Meanwhile, the people in the hills live in what are called "ranchitos," which are basically concrete, mud, and brick slums piled on top of the mountainsides as well as each other. These barrios are ramshackle and in great danger of sliding off the mountain during the rainy season, but I admire the way they have integrated themselves into the topography to the point that they seem like an organic part of it. It is a testament to them that the flavor they add to the cityscape makes Caracas so beautiful inspite of all the ugly and already dated architecture at its core. "The greatest architect in the world couldn't have built what the people built," Hardy tells me admiringly.

Apparently the valley girls and boys don't see it that way. As a taxi takes us down the central freeway, Hardy points out the high concrete walls along both sides that were built several years ago to keep locals and tourists from having to endure the sight of the barrios of the poor.

It would be difficult to exaggerate the degree to which the class divisions in Venezuela are about race. Alex Main, an American expat who does press relations for the Venezuelan government, tells me that the way the dark-skinned poor are treated by the Latin upper crust is in a way reminiscent of South Africa. At first this seems like an outrageous statement. (President Chávez, by the way, is mestizo*.) But some hours later I meet Rojelio, a Latino, who is a lower-middle-class resident of Chacao, one of the nicer parts of town close to my hotel.

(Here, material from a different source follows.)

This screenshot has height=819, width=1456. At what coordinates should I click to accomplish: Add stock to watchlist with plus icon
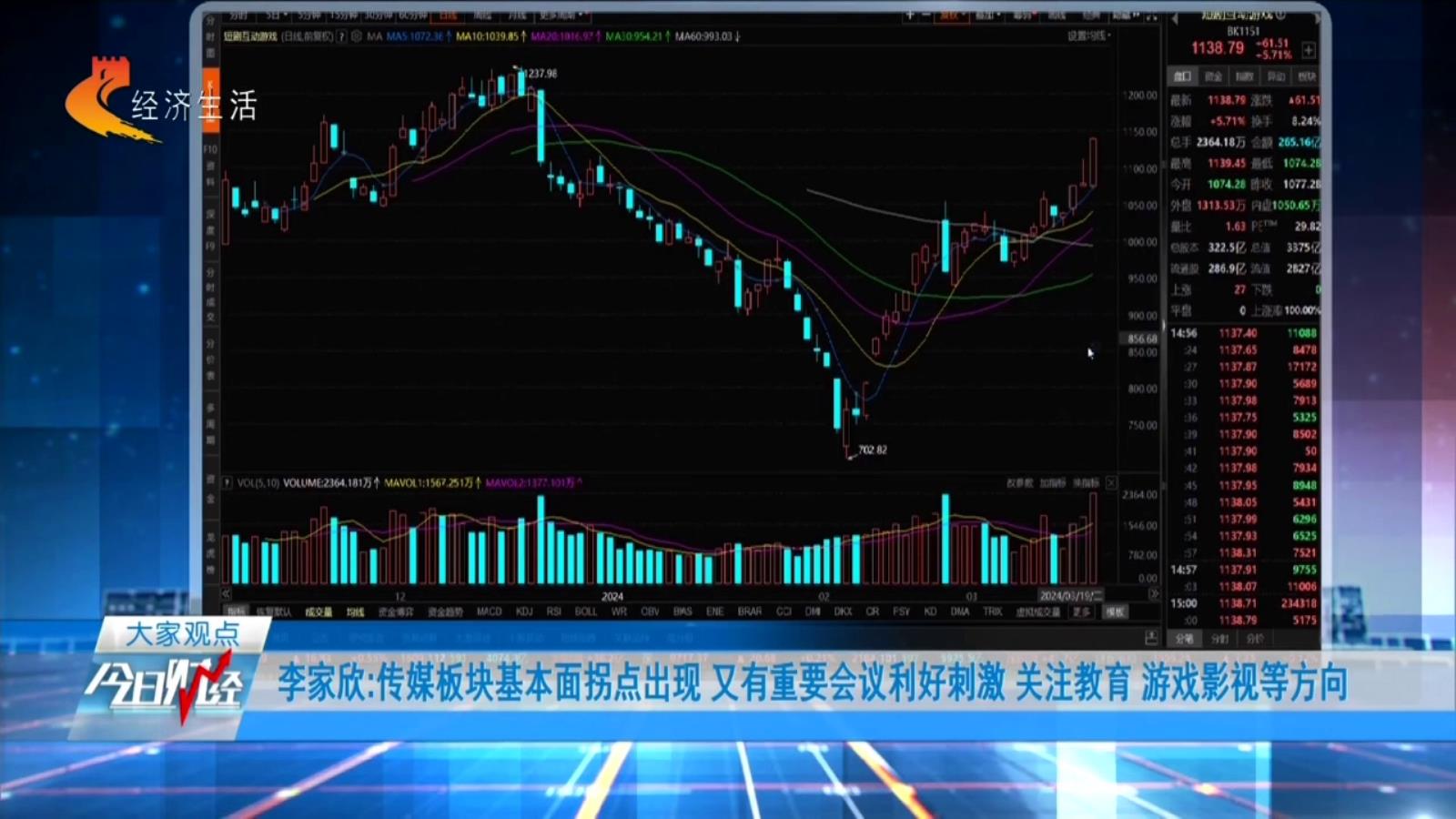click(1309, 50)

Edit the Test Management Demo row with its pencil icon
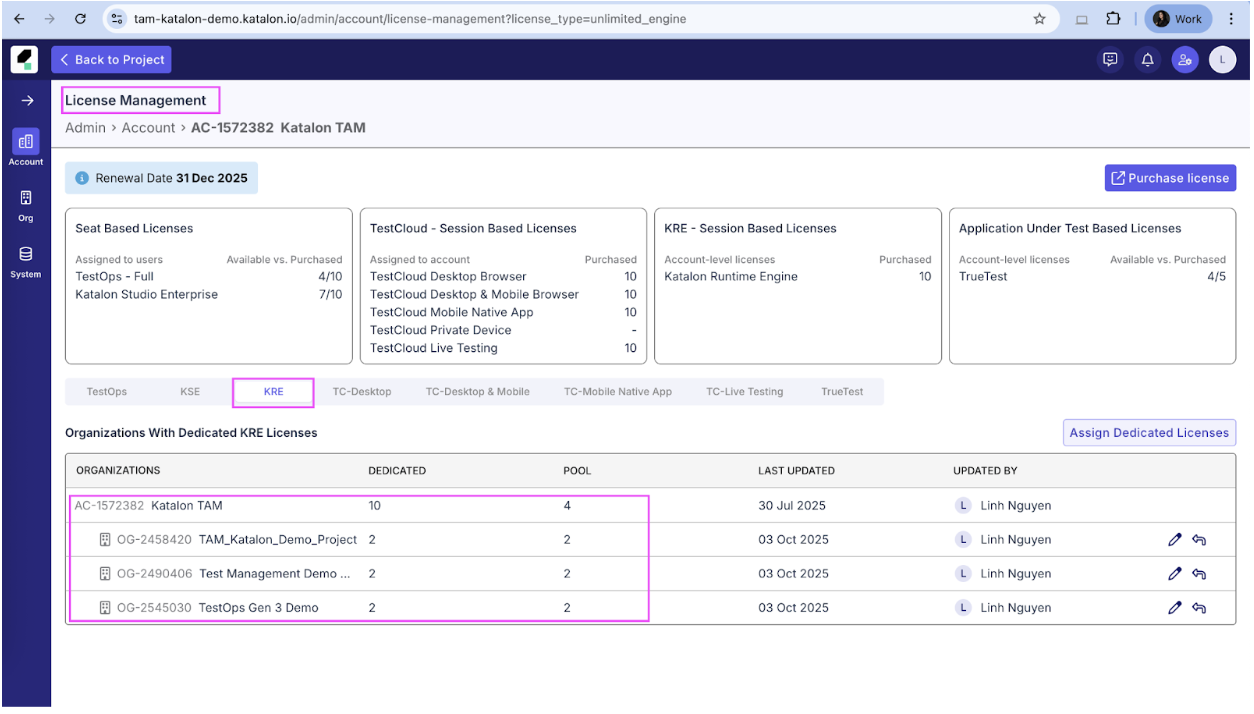[x=1175, y=573]
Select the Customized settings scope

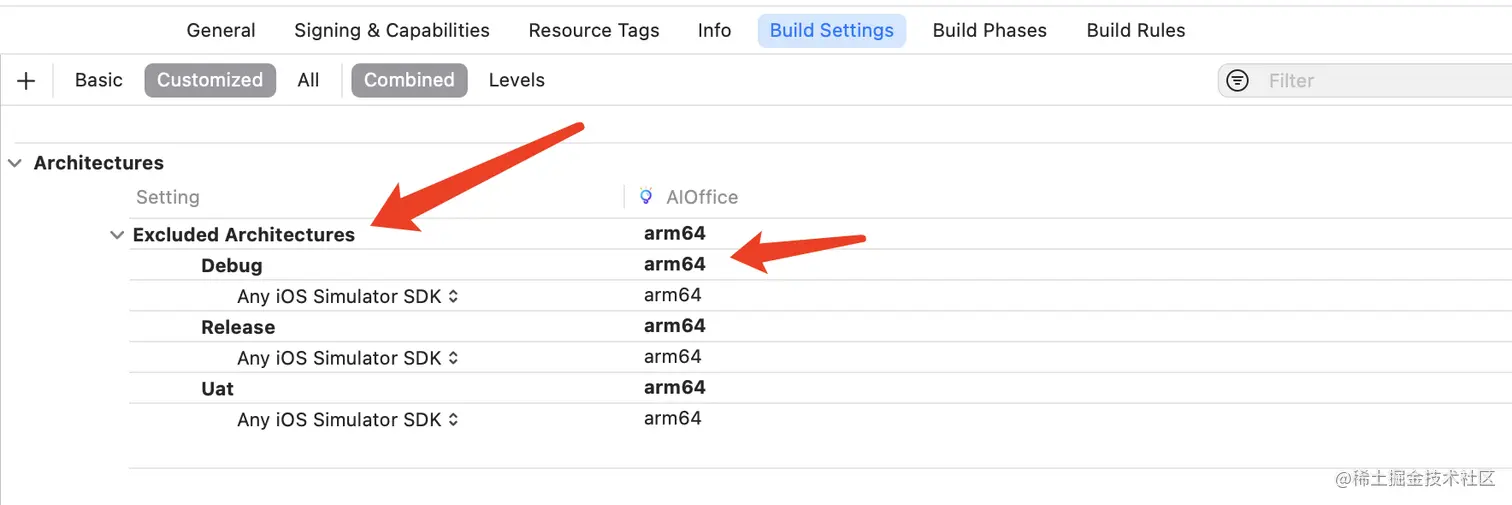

Rojelio says that he used to like President Chávez when he first came to office, but since the economy doesn't seem to be getting any better, he's changed his mind. He's trying to move his family to Spain because there are "no opportunities in Venezuela." But he sees little point in the opposition’s demonstrations. "The way to get rid of Chávez is not with hate, but with love." This launches him into a paean to the possibilities of universal love and human respect.

But as we talk, he makes a casual observation. "They should just clear out the ranchitos. Clear them away. The people there are miserable anyway."

* In Mexico and much of Latin America, "mestizo" is mainly used to refer to Native American+ European origins. In Venezuela and other Caribbean countries where there were significant slave populations, the term takes in African origins as well.

TO DISPATCH #2


Brad Carlton is a South Carolina-based investigative reporter. He is on a month-long fact-finding journey in Venezuela and will be posting further dispatches on this website.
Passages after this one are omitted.